Google’s API’s can get somewhat frustrating just because they are incomplete. In this particular case, they don’t allow people to programmatically generate anchored comments on Google Docs. So I had to get creative because my friend relies on Google Docs as a key part of his workflow.

When we were thinking of other options, I asked if it was okay if I uploaded Microsoft Word documents to Google Drive instead of a Google Doc because I had found a way to programmatically generate Word docs with comments (HUGE thanks to bayoo-docx ).

Then we realized that if we could export a Word Doc as a Google Doc, then we could upload a real Google Doc to Google Drive. This was the key workaround.
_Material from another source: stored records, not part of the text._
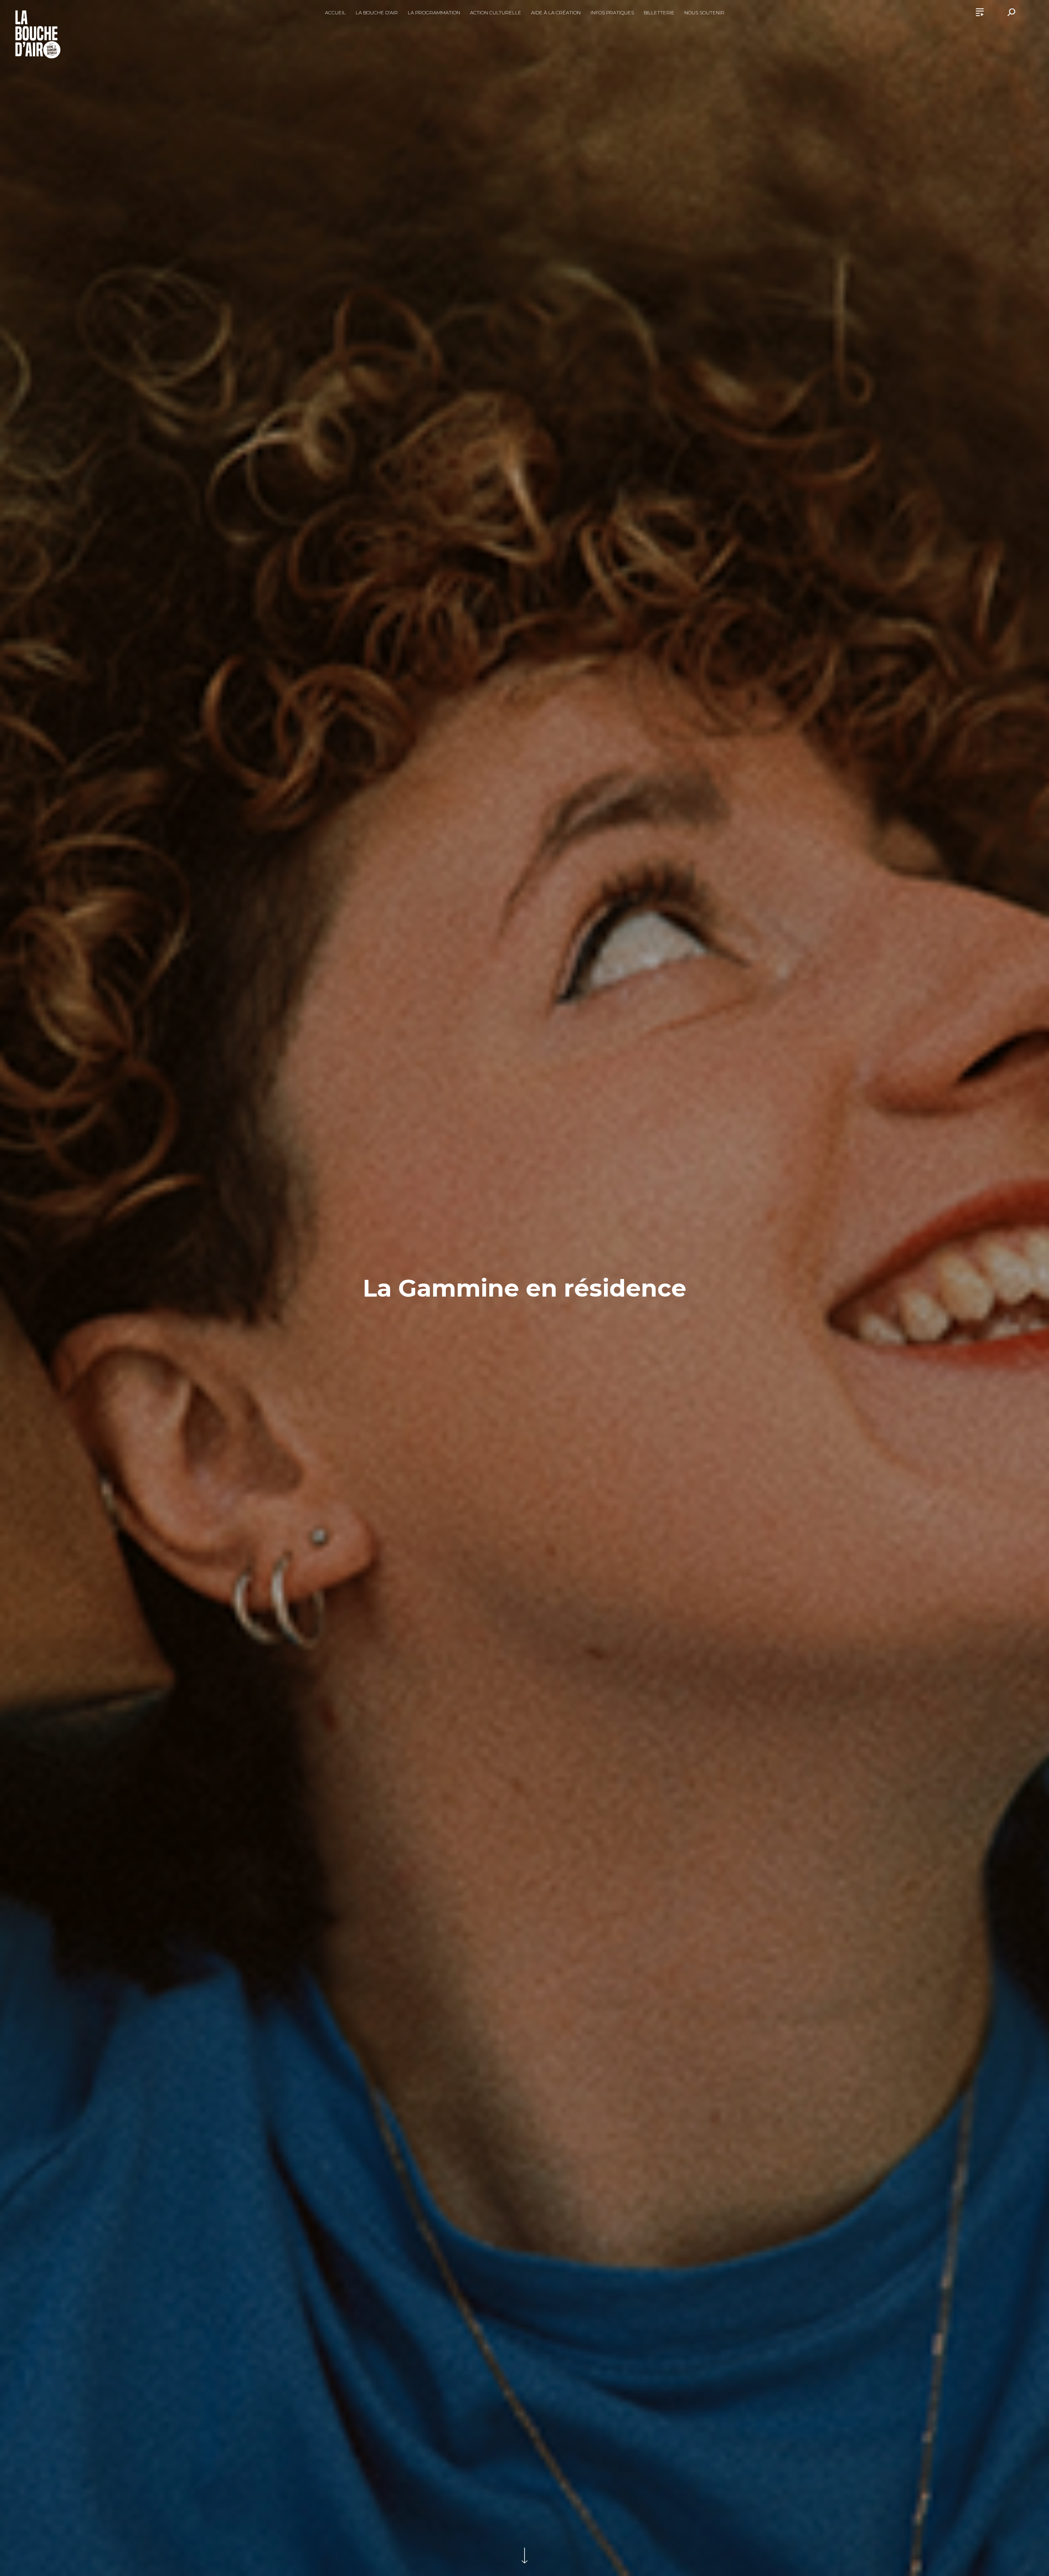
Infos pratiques (612, 13)
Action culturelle (495, 13)
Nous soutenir (704, 13)
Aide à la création (556, 13)
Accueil (335, 13)
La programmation (434, 13)
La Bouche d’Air (377, 13)
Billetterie (659, 13)
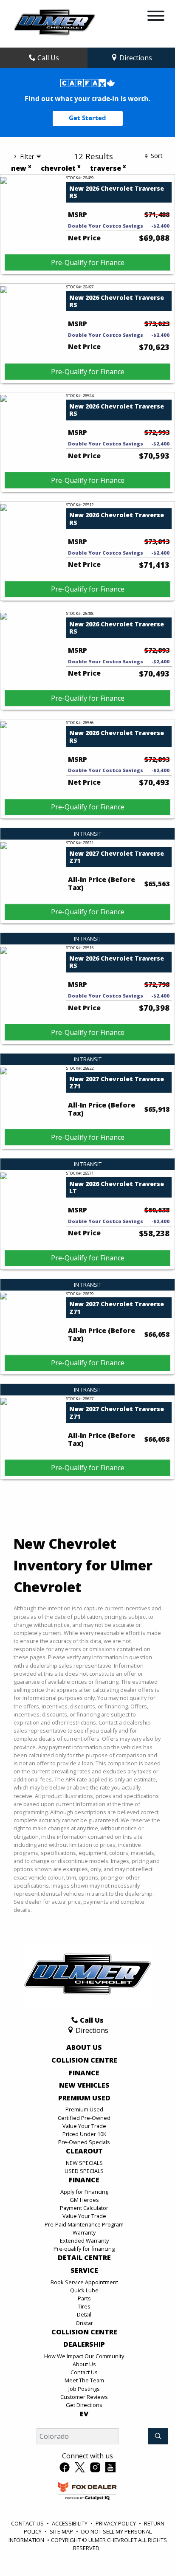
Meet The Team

from googleapiclient.http import MediaFileUpload

def upload_word_doc(self, document_name, document):
        bytes_io = io.BytesIO()
        document.save(bytes_io)

        file_metadata = {"name": document_name, "parents": [self.folder_id]}

        with tempfile.NamedTemporaryFile(delete=False) as temp_file:
            temp_file.write(bytes_io.getvalue())
            temp_file.flush()

            media = MediaFileUpload(
                temp_file.name,
                mimetype="application/vnd.openxmlformats-officedocument.wordprocessingml.document",
                resumable=True,
            )

            file = (
                self.service.files()
                .create(media_body=media, body=file_metadata, fields="id")
                .execute()
            )

            file_id = file.get("id", "")

        os.unlink(temp_file.name)

        link = f"https://docs.google.com/document/d/{file_id}"

        return link

Here it basically extracts the raw file data and reconstructs the file (given the mimetype) into a MediaFileUpload object. Turns out when you upload something like a document to Google Drive, it automatically will make it a Google Doc. Problem solved.

Update Google Sheets

The final thing to do was to update the original Google Sheet to reflect that the entry had been processed. This step filled out an entry that indicated whether or not the essay had been processed, then it also filled in an entry with the Drive link to the Google Doc. Nothing too fancy here but it definitely was necessary to ensure that entries weren’t processed multiple times and just to integrate well with the workflow as a whole.